— Source text —
While increased physical activity has been linked to lower body mass indexes in children, exercise interventions to increase activity levels have little impact on the overall health and activity of children, according to a study recently published in the British Medical Journal.
The findings are the result of a meta-analysis that examined the outcome of 30 exercise intervention trials conducted between 1990 and 2012. The trials, which involved youths 16 years old and younger, lasted at least four weeks and provided participants with additional weekly activity sessions. Rather than increasing the overall amount of time youths spent active, though, researchers found that in some cases these added sessions actually resulted in lower overall activity during the week, and in instances when total activity time did increase, the effect was negligible (overall activity time increased by just four minutes on average) and short-lived.
"Physical activity interventions are not increasing physical activity sufficiently to impact on the body mass or body fat of children," said lead researcher Brad Metcalf, of the department of endocrinology and metabolism at Peninsula College of Medicine and Dentistry in Plymouth, England.

Data excerpts:
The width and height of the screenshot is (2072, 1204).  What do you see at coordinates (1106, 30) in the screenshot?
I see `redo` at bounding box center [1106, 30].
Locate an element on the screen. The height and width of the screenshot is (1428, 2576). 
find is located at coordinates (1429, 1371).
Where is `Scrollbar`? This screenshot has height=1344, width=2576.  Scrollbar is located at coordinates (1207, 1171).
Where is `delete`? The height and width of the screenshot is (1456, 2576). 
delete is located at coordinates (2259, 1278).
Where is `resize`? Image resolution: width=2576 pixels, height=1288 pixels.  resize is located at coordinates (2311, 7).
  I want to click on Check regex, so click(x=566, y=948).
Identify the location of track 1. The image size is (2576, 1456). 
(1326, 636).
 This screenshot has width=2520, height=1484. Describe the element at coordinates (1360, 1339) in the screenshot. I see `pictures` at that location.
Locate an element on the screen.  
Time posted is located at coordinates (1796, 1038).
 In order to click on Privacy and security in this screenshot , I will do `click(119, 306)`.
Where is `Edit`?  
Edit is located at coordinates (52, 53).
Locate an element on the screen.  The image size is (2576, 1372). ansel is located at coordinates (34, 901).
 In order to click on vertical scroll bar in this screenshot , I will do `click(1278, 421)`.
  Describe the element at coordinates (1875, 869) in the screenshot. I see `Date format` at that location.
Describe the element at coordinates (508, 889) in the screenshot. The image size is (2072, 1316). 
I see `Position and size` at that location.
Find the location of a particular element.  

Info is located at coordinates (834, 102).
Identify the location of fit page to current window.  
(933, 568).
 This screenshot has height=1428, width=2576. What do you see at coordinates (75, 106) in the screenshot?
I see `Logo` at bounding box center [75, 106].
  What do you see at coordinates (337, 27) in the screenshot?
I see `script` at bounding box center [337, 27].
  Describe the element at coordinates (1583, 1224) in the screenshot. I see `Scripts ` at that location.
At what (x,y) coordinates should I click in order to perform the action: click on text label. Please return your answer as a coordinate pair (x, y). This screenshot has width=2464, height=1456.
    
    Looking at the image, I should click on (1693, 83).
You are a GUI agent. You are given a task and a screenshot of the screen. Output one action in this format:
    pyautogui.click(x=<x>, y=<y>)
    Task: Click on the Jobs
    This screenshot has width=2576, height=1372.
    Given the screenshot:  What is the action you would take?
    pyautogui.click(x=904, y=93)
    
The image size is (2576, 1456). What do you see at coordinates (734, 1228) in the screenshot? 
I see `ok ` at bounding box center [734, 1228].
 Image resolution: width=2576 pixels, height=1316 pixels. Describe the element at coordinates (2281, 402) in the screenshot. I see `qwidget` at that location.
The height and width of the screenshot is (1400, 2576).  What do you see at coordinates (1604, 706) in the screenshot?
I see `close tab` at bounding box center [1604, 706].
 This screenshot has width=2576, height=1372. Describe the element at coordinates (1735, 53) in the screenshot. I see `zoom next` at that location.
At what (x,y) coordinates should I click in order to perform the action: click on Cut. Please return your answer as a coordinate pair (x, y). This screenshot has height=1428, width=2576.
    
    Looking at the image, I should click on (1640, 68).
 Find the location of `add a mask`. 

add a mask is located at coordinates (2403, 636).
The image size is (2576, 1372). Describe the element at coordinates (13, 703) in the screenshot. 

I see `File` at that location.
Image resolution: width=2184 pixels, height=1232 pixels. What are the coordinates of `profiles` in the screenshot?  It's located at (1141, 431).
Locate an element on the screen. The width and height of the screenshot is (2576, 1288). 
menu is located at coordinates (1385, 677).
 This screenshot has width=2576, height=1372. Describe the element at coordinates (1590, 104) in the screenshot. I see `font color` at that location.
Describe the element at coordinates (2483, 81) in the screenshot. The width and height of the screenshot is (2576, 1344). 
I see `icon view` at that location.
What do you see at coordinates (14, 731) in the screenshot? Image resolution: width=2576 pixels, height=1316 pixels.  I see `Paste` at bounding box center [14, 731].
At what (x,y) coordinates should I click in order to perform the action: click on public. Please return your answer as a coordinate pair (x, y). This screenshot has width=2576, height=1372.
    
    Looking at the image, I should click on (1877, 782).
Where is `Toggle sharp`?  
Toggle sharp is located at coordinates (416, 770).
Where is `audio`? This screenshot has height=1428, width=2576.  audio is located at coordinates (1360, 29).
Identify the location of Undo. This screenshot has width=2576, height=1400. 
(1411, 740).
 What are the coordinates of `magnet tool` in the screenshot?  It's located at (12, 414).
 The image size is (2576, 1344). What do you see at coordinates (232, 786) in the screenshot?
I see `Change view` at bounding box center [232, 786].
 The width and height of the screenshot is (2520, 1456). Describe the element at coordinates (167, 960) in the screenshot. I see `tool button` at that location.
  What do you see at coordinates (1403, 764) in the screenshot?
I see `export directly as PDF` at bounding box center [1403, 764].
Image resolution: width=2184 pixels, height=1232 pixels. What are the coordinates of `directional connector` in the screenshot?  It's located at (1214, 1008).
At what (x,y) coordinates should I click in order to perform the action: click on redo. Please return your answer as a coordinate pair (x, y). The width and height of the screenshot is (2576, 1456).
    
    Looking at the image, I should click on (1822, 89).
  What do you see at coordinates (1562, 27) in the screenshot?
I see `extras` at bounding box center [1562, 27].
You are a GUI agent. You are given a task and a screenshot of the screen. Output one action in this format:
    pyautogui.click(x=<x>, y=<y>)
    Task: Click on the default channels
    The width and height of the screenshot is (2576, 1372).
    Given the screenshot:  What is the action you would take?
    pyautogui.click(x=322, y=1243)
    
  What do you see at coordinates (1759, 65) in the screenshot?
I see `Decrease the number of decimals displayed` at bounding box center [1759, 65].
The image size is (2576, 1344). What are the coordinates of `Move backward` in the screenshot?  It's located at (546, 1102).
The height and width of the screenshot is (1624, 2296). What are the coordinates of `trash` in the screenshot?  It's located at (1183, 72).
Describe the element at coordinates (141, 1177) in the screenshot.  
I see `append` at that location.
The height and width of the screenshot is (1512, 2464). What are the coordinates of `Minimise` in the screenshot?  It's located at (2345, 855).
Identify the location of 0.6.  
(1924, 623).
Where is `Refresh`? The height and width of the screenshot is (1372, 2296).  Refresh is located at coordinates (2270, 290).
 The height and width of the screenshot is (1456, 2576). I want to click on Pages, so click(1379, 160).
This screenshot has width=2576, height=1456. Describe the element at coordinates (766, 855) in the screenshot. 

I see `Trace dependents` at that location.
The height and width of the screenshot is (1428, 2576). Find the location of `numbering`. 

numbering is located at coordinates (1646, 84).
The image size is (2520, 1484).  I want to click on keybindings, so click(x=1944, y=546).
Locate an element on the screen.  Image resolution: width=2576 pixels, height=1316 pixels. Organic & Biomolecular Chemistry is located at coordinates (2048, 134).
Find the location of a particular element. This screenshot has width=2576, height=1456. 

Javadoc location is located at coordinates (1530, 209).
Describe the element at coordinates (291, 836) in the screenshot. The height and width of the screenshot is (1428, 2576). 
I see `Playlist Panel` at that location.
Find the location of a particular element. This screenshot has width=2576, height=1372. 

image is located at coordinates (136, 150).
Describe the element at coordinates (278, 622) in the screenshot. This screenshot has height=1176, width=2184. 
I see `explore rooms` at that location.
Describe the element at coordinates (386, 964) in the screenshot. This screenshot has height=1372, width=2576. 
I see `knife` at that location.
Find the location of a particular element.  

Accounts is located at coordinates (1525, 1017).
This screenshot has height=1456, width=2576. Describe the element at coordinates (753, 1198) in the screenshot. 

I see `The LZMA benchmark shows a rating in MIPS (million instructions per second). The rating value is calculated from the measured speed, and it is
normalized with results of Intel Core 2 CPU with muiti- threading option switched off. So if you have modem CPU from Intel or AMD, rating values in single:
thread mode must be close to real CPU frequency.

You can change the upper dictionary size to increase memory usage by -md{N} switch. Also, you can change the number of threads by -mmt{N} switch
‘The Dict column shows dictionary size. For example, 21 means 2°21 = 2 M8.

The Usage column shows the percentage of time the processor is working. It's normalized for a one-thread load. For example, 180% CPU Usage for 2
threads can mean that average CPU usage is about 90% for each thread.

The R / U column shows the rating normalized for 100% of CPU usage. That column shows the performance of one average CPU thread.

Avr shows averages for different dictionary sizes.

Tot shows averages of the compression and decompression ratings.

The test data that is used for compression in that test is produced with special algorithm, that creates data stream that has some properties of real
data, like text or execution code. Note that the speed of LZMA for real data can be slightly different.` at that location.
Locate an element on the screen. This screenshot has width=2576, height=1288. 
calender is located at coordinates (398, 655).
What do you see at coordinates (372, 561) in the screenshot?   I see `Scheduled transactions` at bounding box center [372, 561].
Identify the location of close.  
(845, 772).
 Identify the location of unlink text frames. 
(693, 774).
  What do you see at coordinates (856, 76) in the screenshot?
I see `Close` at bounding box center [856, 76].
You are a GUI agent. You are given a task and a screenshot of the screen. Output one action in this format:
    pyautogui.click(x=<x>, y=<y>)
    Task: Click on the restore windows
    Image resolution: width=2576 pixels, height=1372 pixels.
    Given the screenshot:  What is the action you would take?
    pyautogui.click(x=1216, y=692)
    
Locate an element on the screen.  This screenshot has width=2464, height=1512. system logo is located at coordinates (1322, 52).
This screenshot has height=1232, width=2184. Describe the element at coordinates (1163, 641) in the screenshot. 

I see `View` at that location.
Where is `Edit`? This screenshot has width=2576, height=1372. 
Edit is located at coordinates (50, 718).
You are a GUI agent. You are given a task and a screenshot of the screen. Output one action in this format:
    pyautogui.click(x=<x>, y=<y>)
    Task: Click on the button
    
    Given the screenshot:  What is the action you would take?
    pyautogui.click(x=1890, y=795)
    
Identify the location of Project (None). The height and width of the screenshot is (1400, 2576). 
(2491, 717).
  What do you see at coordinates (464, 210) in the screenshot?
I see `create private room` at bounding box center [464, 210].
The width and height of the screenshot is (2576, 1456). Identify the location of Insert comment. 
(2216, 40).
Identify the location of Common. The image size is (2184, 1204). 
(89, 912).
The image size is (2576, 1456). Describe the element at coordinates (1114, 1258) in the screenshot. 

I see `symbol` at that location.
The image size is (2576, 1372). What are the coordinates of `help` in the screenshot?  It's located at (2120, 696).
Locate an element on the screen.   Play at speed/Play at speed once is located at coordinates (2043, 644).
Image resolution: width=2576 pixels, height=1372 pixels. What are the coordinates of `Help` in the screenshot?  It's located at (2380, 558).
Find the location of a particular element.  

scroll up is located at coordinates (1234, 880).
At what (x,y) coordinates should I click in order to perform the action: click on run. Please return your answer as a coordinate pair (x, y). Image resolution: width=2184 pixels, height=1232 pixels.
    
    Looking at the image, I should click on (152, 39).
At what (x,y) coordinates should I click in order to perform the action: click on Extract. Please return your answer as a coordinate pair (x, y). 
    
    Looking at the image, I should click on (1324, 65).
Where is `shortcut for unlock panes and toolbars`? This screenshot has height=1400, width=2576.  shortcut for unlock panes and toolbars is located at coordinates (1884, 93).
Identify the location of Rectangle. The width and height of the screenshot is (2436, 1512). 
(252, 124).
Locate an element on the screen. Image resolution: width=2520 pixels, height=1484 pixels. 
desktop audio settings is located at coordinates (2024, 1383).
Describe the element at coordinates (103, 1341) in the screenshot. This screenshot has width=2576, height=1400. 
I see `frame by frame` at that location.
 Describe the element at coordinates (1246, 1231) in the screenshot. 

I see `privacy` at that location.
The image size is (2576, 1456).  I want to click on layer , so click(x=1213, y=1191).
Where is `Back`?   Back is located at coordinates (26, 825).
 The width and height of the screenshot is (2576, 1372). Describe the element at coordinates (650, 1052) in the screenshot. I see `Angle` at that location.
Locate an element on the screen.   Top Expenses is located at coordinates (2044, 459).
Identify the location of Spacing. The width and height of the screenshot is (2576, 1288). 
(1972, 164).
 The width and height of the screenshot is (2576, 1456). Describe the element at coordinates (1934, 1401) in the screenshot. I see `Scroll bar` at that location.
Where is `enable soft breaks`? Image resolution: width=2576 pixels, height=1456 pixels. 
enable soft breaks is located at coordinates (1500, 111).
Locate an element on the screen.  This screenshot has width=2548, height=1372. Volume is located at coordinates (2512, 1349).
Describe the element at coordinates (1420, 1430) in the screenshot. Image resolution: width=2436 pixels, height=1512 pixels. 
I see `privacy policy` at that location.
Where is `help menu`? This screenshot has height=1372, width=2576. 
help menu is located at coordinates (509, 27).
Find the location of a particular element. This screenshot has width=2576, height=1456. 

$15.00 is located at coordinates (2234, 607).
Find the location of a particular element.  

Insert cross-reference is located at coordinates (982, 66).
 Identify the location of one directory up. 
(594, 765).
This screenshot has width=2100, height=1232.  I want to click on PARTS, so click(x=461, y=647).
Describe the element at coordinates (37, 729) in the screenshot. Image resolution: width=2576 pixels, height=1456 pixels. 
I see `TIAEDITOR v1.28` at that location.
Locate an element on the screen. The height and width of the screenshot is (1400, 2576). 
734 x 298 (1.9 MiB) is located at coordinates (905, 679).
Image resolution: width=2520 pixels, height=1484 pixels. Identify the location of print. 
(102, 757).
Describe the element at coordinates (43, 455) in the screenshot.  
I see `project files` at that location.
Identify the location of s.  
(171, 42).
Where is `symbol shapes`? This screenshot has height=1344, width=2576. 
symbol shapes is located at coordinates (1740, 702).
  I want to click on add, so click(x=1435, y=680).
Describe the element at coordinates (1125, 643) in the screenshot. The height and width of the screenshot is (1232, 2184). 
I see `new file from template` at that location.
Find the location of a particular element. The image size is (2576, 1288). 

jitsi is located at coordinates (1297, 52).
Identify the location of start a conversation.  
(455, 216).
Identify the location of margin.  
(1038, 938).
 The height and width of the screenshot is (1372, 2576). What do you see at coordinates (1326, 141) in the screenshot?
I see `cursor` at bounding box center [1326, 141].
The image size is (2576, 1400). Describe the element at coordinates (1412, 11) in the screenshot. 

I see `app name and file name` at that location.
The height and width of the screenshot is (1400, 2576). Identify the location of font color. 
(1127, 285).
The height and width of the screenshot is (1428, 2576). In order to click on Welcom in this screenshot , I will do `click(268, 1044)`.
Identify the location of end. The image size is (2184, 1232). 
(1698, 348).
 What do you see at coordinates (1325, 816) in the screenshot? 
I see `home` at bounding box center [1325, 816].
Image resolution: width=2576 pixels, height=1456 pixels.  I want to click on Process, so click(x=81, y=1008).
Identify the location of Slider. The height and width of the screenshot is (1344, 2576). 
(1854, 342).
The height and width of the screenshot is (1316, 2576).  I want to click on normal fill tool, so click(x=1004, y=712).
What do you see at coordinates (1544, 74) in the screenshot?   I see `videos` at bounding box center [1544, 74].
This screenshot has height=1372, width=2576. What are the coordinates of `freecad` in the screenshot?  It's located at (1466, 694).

— What to work on —
1 > Reproduce the article on children's exercise interventions word for word from "While increased physical" to "British Medical Journal.".
2 > Continue the article on children's exercise interventions from the point where it stops.

— Responses by item number —
1 >
While increased physical activity has been linked to lower body mass indexes in children, exercise interventions to increase activity levels have little impact on the overall health and activity of children, according to a study recently published in the British Medical Journal.

2 >
The authors of the study speculated that such exercise interventions might be replacing other opportunities for activity, such as after-school clubs or free play time. Moreover, said director of the Yale University Prevention Research Center Dr. David Katz in response to the findings, the results point to the need for a more encompassing approach to changing exercise behavior.
"We have cause to question if we are doing enough to make routine activity the cultural norm, so that such programming can achieve greater effects," said Katz. "An intervention, no matter how good, can only achieve so much if not surrounded by cultural supports."